Cloverfield and Let Me In director Matt Reeves began the panel saying that long before he was a Star Wars fan, he was a Planet of the Apes fan. He explained that this sequel will continue Caesar's emotional journey, anchoring the story in his psychology just as Rupert Wyatt did on Rise of the Planet of the Apes. The result, he said, will be a Caesar-centric story that spends a lot of time in ape society.
From there, stars Jason Clarke, Keri Russell, and Comic-Con demigod Andy Serkis took the stage for a brief discussion before the obligatory footage reveal. Reeves warned the crowd that they're still in the middle of principal photography, and since it takes Weta Digital ten to twelve weeks to render apes shots, so the footage would mostly feature humans.
The footage, then, focused on the remnants of humanity struggling to stay alive roughly ten years after a viral pandemic ravaged the world. Gary Oldman's character gave a speech that catches the audience up on the perilous state of human civilization, a speech in which he revealed that the virus was followed by a civil war. People fired guns, desolate locales were glimpsed, and our species seemed generally on the ropes.
The footage was capped off by a first look at the older, more martial Caesar with war paint on his face, preparing to lead his grizzled ape troops into battle.
That visual, which brought the house down in San Diego, is now available online. It looks like this:
The Dawn of the Planet of the Apes panel didn't include an audience Q&A, but before the panel, IAR Managing Editor Jami Philbrick was on hand for a private press conference with the fillmmakers.
During the press conference, Reeves spoke broadly about his vision for the sequel, saying, "It’s interesting because to me even though the movie deals with the viral apocalypse that comes from the end of the last film, the movie is not a post-apocalyptic movie. It’s a story that starts in the world of apes. You see what they’ve built and this primitive majestic kingdom. You see a family, and a way in which they come into being. Then they are thinking and wondering in this new creation, are the humans gone? Because it is all from their point of view, then not too long into the story they realize that there are still humans and then it becomes a story of survival. That’s what the whole story becomes about. How can these two populations coexist and will it lead to violence? So in that sense I don’t think that it is strictly post-apocalyptic movie, that’s just what it looks like in the city. But it’s really about these two populations and whether or not they will find a way to live together."
Serkis, so essential to Rise's success, kept his focus squarely on Caesar. "Because of the way Caesar was raised by human beings, there was always a sense of not knowing who he was. He was raised by human beings and has human belief systems," Serkis explained. "I will never forget reading the (first film’s) script for the first time and thinking about the trajectory of that character and realizing that he’s not just an ape. If you take that away, he’s still an amazing character. I think what people responded to was all of his recognizable human emotions."
"So now going through to this next stage, it is very much about Cesar becoming a leader and having him throw away everything that he grew with," he continued. "In a way its about him coming into his own by building this group of apes and chimps, two-thousand strong. He’s trying to evaluate on a daily basis how he can command this group and take it to the next level. He also has a family with two teenage sons, a wife, a counsel, and a very big community that he is responsible for. Then on top of that it is about how he communicates with human beings that he still has feelings for. Fighting back has been one of the biggest challenges for him.

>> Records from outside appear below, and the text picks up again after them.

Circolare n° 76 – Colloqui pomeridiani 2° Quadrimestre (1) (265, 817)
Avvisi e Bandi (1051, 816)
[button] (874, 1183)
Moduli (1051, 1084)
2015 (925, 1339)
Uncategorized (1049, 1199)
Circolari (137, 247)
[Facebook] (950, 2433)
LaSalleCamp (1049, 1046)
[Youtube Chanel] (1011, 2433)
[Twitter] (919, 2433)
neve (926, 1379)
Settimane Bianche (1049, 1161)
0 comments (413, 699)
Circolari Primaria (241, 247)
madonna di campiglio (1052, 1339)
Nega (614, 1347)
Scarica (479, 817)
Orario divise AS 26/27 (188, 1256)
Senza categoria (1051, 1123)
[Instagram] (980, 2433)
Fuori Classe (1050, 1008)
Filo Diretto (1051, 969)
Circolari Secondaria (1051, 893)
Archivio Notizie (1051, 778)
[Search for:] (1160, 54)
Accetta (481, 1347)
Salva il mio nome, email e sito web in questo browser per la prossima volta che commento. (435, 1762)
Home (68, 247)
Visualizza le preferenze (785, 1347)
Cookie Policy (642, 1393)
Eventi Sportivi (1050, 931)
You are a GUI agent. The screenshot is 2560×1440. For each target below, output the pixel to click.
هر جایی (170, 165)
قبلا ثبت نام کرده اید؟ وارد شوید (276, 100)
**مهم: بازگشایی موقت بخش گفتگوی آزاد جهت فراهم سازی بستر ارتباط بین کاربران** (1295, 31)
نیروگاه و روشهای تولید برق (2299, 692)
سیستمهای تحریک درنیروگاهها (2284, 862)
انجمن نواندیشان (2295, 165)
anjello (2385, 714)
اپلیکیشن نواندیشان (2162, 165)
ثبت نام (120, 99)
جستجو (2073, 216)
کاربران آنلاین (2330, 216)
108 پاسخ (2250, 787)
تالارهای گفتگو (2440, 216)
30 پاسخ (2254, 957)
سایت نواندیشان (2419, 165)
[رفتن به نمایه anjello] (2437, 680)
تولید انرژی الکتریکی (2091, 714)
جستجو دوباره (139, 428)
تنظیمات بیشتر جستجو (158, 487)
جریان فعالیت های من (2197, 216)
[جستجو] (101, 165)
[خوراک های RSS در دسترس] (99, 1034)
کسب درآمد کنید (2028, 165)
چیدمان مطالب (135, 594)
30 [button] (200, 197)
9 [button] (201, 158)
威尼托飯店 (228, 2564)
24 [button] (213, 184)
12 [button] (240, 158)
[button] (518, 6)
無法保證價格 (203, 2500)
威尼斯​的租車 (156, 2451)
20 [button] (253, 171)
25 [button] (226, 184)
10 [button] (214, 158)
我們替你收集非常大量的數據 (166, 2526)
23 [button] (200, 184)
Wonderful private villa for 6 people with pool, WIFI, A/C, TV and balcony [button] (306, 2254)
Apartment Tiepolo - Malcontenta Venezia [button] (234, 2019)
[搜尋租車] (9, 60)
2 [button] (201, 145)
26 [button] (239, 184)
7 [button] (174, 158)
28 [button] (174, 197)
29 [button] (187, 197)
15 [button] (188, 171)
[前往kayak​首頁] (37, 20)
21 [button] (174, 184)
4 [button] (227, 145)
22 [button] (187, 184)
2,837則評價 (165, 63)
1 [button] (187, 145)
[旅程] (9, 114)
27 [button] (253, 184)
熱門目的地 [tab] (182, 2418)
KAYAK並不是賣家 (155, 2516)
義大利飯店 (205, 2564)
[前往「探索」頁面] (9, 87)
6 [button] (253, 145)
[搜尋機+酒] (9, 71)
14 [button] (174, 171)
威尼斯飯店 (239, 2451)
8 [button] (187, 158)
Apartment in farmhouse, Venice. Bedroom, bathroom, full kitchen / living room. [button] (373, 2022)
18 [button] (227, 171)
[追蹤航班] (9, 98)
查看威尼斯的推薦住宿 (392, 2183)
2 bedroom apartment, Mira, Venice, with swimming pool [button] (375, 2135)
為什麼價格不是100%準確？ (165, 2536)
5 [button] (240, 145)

So he is a very rich character."
Dawn of the Planet of the Apes will undoubtedly be Caesar's show, but it will also contain plenty of human drama. Taking over as the non-ape face of the franchise is Jason Clarke, the Australian ringer who has earned acclaim for his supporting turns in films like Zero Dark Thirty and Lawless. Philbrick asked Clarke about making the transition from journeyman to leading man on this film. "It feels good. It also hurts," Clarke replied, laughing. "It feels very nice. I got the call one day and they said, 'Do you want to do Planet of the Apes?' I said, 'Fuck Yeah!' I play a different mirror to Cesar. There are many different ways to talk about it. I play Galvin, who was an architect who has a son and lost a wife. He now has a new partner and is trying to find a way to keep his family alive. He’s trying to survive. Through the story in a funny way he finds his inner ape as well. Through the ten years that this virus and civil war has gone on he’s lost a lot and he gains a lot back through his interactions in the woods. If that makes sense without giving away the plot."
Though Rise of the Planet of the Apes hit the reset button in many respects, this sequel is part of a pop-culture institution, a series of films that goes all the way back to the 1968 classic in which Charlton Heston was manhandled by an oppressive society of damn dirty apes.
Asked about references to past installments in the series, Reeves explained, "Lets put it this way; we don’t do it in a sort of winking way. What was done so brilliantly in Rise was that you became an ape. You became Cesar and you cared about him. The thing that we wanted to carry forward was the emotion within the context of this story. We all know that it leads to the Planet of the Apes, not the Planet of the Humans, so our story is really about where does this fit among that. In a way it only references the knowledge of what that first film is. Within that, there are certain things within the cannon that we do reference but we don’t do it in a winking way. Our references are much more about create a context for this world we are creating."